- [Aim of the task] Pick out every line in the records that contains the word "pixels" and copy each of those lines. Count a match only when the upper and lower case letters are the same.

--- START Input records ---

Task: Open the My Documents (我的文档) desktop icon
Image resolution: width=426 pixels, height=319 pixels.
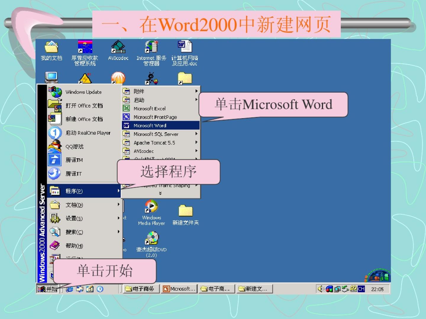Action: click(x=51, y=47)
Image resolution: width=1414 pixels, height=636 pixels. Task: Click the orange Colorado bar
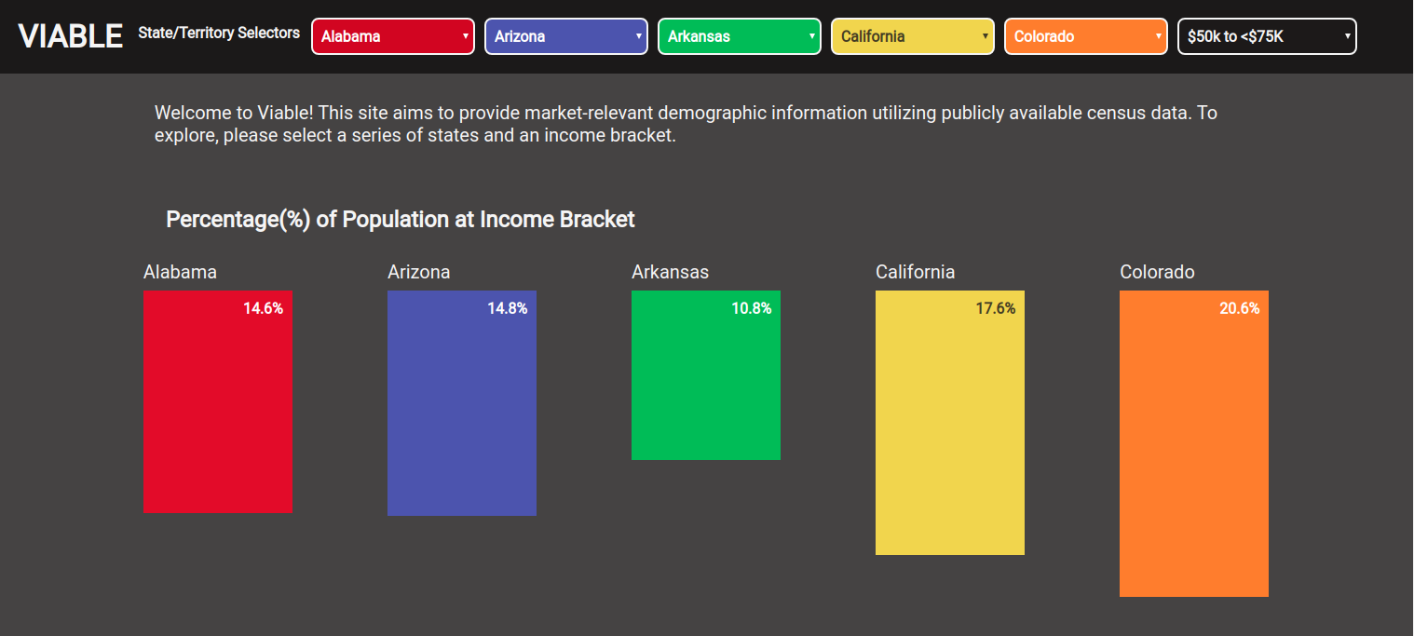[x=1194, y=443]
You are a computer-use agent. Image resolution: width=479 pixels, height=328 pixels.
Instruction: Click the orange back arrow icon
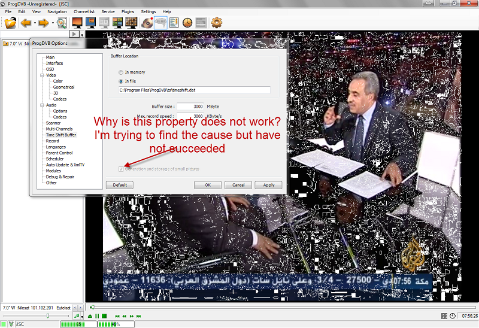(x=26, y=23)
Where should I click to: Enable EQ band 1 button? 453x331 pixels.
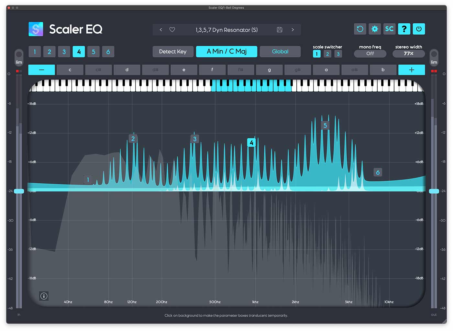click(x=35, y=51)
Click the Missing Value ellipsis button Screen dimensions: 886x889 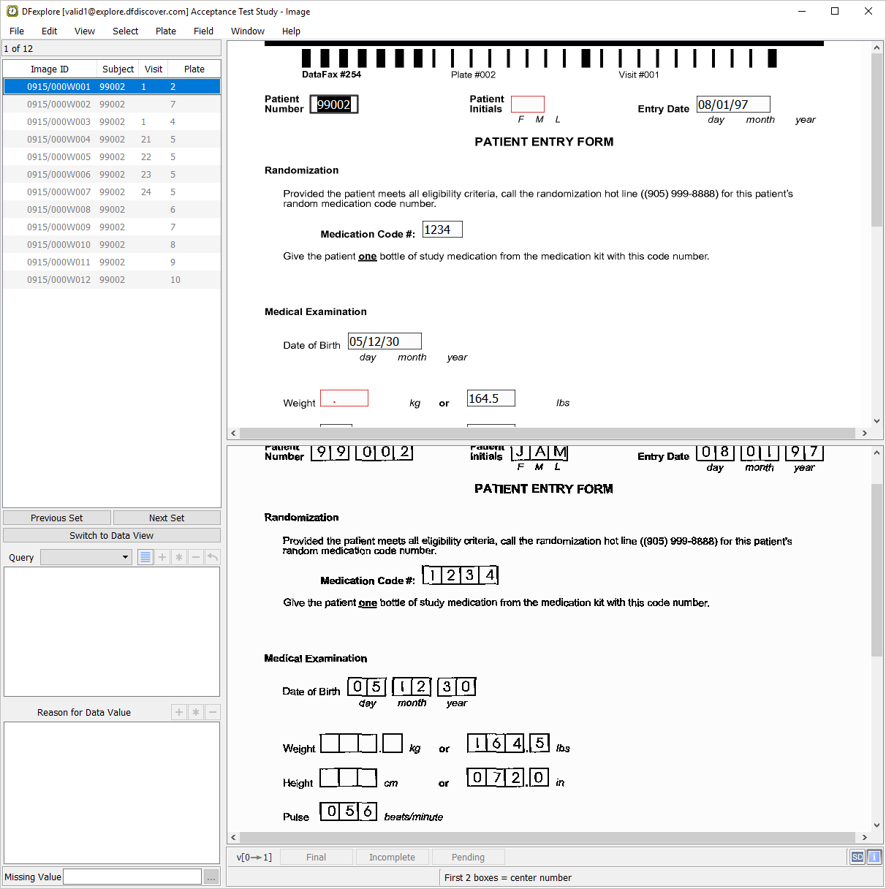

--- END Input records ---

- [Task output]
Image resolution: width=426 pixels, height=319 pixels.
Image resolution: width=1414 pixels, height=636 pixels. Task: Click the orange Colorado bar
You are a computer-use agent. Image resolution: width=479 pixels, height=328 pixels.
Where should I click to: Enable EQ band 1 button? 453x331 pixels.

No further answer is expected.